## What you need to do:
Please copy each line below that contains the word "computer".

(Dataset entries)
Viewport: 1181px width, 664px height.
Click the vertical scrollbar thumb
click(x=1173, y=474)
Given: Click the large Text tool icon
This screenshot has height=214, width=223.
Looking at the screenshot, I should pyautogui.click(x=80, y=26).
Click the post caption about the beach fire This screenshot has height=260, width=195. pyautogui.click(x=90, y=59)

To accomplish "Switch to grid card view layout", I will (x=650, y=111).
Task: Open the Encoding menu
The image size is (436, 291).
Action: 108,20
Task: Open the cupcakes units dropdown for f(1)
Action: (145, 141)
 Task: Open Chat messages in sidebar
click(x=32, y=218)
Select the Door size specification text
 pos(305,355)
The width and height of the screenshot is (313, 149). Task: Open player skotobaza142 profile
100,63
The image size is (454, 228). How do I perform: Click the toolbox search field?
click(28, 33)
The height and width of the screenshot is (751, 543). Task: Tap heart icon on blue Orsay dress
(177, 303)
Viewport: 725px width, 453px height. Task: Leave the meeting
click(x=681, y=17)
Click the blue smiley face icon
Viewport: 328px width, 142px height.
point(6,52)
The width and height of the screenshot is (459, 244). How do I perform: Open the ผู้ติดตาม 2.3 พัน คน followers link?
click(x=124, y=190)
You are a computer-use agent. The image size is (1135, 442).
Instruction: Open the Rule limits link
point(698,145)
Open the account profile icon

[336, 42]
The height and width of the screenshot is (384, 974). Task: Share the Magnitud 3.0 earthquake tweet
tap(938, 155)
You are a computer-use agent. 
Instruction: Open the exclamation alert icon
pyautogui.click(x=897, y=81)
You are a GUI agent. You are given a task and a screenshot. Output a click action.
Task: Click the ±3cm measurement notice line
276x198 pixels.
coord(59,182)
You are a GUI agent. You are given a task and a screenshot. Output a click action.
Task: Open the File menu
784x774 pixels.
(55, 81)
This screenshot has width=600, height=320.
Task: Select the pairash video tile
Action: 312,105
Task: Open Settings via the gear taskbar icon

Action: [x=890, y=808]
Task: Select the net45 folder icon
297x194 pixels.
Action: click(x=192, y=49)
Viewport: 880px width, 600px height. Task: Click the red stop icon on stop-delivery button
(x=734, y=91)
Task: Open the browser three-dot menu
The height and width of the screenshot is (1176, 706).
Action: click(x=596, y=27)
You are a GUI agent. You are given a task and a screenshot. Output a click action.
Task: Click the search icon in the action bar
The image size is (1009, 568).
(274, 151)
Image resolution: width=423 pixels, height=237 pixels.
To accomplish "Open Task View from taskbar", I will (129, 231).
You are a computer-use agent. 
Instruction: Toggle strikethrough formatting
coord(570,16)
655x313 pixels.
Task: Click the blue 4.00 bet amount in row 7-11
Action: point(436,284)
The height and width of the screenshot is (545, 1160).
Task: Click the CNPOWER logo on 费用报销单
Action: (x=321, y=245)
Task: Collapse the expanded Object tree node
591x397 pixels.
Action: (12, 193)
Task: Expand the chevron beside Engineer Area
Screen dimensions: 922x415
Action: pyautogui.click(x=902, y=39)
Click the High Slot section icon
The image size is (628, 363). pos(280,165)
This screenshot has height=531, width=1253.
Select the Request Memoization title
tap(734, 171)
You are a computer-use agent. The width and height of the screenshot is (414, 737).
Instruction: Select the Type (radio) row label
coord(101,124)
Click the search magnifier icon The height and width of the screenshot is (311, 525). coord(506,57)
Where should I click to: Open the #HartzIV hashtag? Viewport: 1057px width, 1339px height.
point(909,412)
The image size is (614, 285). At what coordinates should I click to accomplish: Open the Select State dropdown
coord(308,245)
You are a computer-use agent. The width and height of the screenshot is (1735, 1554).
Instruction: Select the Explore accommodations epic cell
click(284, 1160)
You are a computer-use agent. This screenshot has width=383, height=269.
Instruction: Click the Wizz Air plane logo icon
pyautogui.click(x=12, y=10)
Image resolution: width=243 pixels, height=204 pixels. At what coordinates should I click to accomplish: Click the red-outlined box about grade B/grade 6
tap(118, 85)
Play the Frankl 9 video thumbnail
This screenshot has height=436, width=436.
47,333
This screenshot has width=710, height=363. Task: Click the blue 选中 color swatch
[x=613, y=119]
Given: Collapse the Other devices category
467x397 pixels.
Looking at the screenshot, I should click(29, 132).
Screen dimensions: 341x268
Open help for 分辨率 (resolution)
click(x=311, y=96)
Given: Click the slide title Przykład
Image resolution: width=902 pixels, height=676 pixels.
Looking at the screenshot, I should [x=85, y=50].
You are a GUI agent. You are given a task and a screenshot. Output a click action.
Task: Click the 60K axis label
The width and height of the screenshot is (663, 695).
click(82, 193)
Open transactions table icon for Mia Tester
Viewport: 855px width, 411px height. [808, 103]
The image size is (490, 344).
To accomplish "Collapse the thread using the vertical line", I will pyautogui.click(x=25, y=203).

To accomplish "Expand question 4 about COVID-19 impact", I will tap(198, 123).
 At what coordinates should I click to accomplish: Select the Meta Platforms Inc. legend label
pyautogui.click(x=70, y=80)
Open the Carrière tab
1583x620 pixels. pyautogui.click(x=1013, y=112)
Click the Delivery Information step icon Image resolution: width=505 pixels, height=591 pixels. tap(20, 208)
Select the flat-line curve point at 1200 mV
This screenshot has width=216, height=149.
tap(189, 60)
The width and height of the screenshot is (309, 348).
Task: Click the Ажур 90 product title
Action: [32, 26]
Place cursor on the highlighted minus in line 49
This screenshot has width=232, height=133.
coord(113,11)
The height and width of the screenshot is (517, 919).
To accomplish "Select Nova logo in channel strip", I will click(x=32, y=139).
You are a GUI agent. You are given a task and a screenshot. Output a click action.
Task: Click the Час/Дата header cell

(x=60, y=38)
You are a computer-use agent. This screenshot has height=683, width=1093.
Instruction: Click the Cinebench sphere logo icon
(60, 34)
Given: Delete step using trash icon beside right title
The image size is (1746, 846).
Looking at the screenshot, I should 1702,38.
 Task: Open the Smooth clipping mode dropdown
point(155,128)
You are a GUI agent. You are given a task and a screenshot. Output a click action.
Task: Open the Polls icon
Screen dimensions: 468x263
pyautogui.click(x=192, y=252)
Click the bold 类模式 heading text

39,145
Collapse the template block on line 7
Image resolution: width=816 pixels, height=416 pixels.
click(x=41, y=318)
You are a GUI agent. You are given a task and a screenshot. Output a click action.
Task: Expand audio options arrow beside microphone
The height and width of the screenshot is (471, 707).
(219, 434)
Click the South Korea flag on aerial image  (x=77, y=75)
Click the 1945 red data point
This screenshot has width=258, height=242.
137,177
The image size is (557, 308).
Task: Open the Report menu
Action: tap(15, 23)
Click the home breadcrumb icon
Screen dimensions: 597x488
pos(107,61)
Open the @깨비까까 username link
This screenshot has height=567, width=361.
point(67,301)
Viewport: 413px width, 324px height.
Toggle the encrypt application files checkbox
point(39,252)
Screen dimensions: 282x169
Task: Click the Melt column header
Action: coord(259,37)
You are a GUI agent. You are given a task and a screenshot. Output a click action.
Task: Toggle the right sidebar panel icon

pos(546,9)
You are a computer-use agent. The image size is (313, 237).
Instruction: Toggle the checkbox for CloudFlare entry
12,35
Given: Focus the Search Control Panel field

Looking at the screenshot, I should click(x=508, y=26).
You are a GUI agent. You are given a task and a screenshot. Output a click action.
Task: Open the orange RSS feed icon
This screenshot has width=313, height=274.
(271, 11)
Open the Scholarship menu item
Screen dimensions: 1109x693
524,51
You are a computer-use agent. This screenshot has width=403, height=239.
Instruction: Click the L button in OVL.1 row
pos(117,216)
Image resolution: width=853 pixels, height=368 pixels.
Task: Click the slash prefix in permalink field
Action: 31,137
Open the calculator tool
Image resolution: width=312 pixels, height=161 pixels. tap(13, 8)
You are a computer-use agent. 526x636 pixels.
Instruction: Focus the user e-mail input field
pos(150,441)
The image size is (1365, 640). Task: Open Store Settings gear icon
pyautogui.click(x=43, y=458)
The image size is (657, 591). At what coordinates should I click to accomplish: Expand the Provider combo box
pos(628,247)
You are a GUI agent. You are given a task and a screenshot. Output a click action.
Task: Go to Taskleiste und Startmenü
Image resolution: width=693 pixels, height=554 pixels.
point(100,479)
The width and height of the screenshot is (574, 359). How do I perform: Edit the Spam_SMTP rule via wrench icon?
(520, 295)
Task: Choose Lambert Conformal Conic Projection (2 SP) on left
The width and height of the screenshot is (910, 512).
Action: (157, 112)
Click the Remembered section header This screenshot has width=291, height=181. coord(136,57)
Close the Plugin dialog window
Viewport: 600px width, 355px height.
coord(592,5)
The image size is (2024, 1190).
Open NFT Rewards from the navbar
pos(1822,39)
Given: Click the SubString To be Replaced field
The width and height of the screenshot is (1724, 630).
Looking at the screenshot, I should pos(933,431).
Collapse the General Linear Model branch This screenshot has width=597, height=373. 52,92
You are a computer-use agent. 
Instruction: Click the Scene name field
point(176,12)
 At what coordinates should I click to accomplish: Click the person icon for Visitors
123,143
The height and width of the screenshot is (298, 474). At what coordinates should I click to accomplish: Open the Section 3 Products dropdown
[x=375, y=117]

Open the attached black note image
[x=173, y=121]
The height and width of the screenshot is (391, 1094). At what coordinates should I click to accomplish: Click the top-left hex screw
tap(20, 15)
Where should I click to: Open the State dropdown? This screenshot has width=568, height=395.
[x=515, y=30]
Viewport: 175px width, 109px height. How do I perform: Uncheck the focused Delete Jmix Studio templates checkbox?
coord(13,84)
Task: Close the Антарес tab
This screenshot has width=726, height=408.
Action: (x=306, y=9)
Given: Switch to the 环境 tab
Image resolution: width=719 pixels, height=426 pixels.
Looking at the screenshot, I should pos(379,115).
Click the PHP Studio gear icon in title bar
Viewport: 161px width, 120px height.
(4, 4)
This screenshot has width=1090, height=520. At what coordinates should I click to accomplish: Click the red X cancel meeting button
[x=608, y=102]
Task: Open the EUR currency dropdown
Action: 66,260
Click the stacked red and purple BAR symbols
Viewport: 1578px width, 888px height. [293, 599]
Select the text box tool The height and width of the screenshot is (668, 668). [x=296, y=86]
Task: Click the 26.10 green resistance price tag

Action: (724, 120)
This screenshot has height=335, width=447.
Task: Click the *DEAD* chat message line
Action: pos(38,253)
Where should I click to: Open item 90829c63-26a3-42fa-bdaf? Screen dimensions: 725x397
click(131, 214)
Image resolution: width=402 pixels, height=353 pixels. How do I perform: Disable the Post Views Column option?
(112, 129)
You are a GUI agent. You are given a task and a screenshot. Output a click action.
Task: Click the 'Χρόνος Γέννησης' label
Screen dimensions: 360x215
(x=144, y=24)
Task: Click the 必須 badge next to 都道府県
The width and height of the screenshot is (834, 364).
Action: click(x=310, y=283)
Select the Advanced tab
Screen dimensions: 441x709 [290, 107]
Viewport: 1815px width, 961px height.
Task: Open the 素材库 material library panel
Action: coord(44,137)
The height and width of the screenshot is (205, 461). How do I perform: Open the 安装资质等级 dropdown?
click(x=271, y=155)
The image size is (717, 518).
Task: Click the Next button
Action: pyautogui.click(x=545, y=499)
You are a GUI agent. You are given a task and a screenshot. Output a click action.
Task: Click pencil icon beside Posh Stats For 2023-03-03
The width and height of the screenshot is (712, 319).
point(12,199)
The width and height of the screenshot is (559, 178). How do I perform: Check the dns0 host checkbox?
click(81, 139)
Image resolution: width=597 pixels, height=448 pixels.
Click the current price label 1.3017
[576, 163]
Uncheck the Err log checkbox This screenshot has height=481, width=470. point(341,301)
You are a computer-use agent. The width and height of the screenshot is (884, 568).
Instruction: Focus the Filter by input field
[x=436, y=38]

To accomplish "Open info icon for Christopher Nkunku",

## Output for this task:
You are a computer-use agent. The image size is (1135, 442).
You are a computer-use agent. 
You are a computer-use agent. 
You are a computer-use agent. The width and height of the screenshot is (414, 737).
You are a computer-use agent. The width and height of the screenshot is (1735, 1554).
You are a computer-use agent. This screenshot has width=383, height=269.
You are a computer-use agent. This screenshot has height=683, width=1093.
You are a computer-use agent. The image size is (313, 237).
You are a computer-use agent. This screenshot has width=403, height=239.
You are a computer-use agent. 526x636 pixels.
You are a computer-use agent. 
You are a computer-use agent. The width and height of the screenshot is (884, 568).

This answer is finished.